## DESCRIPTION OF THE TASK
Return the entire listing, word for word.

## TASK DATA
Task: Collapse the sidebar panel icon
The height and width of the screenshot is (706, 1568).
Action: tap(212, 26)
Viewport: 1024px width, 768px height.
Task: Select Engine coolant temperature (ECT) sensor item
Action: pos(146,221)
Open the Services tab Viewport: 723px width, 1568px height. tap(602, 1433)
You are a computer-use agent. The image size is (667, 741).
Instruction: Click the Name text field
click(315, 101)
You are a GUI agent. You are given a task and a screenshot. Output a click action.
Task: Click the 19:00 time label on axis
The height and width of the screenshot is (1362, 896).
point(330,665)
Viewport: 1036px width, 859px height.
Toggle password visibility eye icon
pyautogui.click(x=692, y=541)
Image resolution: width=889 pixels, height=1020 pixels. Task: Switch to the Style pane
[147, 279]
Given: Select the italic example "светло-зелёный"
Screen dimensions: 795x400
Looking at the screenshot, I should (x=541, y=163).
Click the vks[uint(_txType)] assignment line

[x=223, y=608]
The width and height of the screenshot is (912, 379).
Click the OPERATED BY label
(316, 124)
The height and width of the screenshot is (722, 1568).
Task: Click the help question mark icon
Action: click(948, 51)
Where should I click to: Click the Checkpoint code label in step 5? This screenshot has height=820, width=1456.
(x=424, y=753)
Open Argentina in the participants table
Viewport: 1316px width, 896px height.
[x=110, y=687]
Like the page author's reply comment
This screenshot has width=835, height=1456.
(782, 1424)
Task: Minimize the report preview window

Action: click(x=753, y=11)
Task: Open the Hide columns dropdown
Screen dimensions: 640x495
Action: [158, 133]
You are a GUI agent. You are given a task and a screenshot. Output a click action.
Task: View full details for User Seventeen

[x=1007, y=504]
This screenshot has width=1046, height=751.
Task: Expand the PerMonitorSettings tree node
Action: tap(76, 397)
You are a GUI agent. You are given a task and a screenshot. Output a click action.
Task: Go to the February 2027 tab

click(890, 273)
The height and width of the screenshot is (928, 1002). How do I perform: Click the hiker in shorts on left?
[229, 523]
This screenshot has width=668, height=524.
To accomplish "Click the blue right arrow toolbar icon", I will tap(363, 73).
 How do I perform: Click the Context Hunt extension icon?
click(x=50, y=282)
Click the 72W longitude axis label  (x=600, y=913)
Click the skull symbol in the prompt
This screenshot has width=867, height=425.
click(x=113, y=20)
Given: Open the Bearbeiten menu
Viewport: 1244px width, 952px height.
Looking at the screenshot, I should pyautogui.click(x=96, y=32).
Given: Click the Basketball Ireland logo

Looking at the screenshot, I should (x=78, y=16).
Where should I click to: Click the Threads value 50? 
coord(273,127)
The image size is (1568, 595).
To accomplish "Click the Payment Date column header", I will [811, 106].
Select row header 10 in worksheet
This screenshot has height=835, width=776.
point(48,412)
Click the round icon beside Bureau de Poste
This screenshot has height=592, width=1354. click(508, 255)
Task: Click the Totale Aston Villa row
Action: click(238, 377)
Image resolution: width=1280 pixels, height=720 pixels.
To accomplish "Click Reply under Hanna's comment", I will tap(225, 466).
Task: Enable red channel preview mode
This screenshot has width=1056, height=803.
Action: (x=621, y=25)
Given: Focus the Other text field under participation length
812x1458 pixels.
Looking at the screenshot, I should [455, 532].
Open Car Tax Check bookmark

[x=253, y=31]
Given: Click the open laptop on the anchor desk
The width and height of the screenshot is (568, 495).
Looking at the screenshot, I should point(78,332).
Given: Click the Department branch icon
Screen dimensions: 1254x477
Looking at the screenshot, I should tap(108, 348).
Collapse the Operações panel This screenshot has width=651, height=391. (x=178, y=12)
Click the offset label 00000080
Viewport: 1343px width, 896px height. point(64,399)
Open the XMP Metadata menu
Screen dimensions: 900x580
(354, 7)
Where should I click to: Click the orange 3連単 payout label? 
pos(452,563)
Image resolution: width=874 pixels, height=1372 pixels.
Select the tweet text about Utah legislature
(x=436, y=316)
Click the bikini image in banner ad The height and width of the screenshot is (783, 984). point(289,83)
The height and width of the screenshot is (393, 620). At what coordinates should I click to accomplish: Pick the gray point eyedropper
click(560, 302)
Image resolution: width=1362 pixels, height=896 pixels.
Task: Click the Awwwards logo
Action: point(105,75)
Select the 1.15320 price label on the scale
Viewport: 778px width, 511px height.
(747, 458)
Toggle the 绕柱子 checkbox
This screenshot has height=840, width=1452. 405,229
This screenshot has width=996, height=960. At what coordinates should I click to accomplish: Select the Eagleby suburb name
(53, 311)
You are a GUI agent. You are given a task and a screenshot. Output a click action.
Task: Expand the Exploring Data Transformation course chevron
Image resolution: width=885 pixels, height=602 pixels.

## TASK RESULT
Task: Collapse the sidebar panel icon
The height and width of the screenshot is (706, 1568).
Action: tap(212, 26)
Viewport: 1024px width, 768px height.
Task: Select Engine coolant temperature (ECT) sensor item
Action: pos(146,221)
Open the Services tab Viewport: 723px width, 1568px height. tap(602, 1433)
You are a computer-use agent. The image size is (667, 741).
Instruction: Click the Name text field
click(315, 101)
You are a GUI agent. You are given a task and a screenshot. Output a click action.
Task: Click the 19:00 time label on axis
The height and width of the screenshot is (1362, 896).
point(330,665)
Viewport: 1036px width, 859px height.
Toggle password visibility eye icon
pyautogui.click(x=692, y=541)
Image resolution: width=889 pixels, height=1020 pixels. Task: Switch to the Style pane
[147, 279]
Given: Select the italic example "светло-зелёный"
Screen dimensions: 795x400
Looking at the screenshot, I should (x=541, y=163).
Click the vks[uint(_txType)] assignment line

[x=223, y=608]
The width and height of the screenshot is (912, 379).
Click the OPERATED BY label
(316, 124)
The height and width of the screenshot is (722, 1568).
Task: Click the help question mark icon
Action: click(948, 51)
Where should I click to: Click the Checkpoint code label in step 5? This screenshot has height=820, width=1456.
(x=424, y=753)
Open Argentina in the participants table
Viewport: 1316px width, 896px height.
[x=110, y=687]
Like the page author's reply comment
This screenshot has width=835, height=1456.
(782, 1424)
Task: Minimize the report preview window

Action: click(x=753, y=11)
Task: Open the Hide columns dropdown
Screen dimensions: 640x495
Action: [158, 133]
You are a GUI agent. You are given a task and a screenshot. Output a click action.
Task: View full details for User Seventeen

[x=1007, y=504]
This screenshot has width=1046, height=751.
Task: Expand the PerMonitorSettings tree node
Action: tap(76, 397)
You are a GUI agent. You are given a task and a screenshot. Output a click action.
Task: Go to the February 2027 tab

click(890, 273)
The height and width of the screenshot is (928, 1002). How do I perform: Click the hiker in shorts on left?
[229, 523]
This screenshot has width=668, height=524.
To accomplish "Click the blue right arrow toolbar icon", I will tap(363, 73).
 How do I perform: Click the Context Hunt extension icon?
click(x=50, y=282)
Click the 72W longitude axis label  (x=600, y=913)
Click the skull symbol in the prompt
This screenshot has width=867, height=425.
click(x=113, y=20)
Given: Open the Bearbeiten menu
Viewport: 1244px width, 952px height.
Looking at the screenshot, I should pyautogui.click(x=96, y=32).
Given: Click the Basketball Ireland logo

Looking at the screenshot, I should (x=78, y=16).
Where should I click to: Click the Threads value 50? 
coord(273,127)
The image size is (1568, 595).
To accomplish "Click the Payment Date column header", I will [811, 106].
Select row header 10 in worksheet
This screenshot has height=835, width=776.
point(48,412)
Click the round icon beside Bureau de Poste
This screenshot has height=592, width=1354. click(508, 255)
Task: Click the Totale Aston Villa row
Action: click(238, 377)
Image resolution: width=1280 pixels, height=720 pixels.
To accomplish "Click Reply under Hanna's comment", I will tap(225, 466).
Task: Enable red channel preview mode
This screenshot has width=1056, height=803.
Action: (x=621, y=25)
Given: Focus the Other text field under participation length
812x1458 pixels.
Looking at the screenshot, I should [455, 532].
Open Car Tax Check bookmark

[x=253, y=31]
Given: Click the open laptop on the anchor desk
The width and height of the screenshot is (568, 495).
Looking at the screenshot, I should point(78,332).
Given: Click the Department branch icon
Screen dimensions: 1254x477
Looking at the screenshot, I should tap(108, 348).
Collapse the Operações panel This screenshot has width=651, height=391. (x=178, y=12)
Click the offset label 00000080
Viewport: 1343px width, 896px height. point(64,399)
Open the XMP Metadata menu
Screen dimensions: 900x580
(354, 7)
Where should I click to: Click the orange 3連単 payout label? 
pos(452,563)
Image resolution: width=874 pixels, height=1372 pixels.
Select the tweet text about Utah legislature
(x=436, y=316)
Click the bikini image in banner ad The height and width of the screenshot is (783, 984). point(289,83)
The height and width of the screenshot is (393, 620). At what coordinates should I click to accomplish: Pick the gray point eyedropper
click(560, 302)
Image resolution: width=1362 pixels, height=896 pixels.
Task: Click the Awwwards logo
Action: point(105,75)
Select the 1.15320 price label on the scale
Viewport: 778px width, 511px height.
(747, 458)
Toggle the 绕柱子 checkbox
This screenshot has height=840, width=1452. 405,229
This screenshot has width=996, height=960. At what coordinates should I click to accomplish: Select the Eagleby suburb name
(53, 311)
You are a GUI agent. You are given a task and a screenshot. Output a click action.
Task: Expand the Exploring Data Transformation course chevron
Image resolution: width=885 pixels, height=602 pixels.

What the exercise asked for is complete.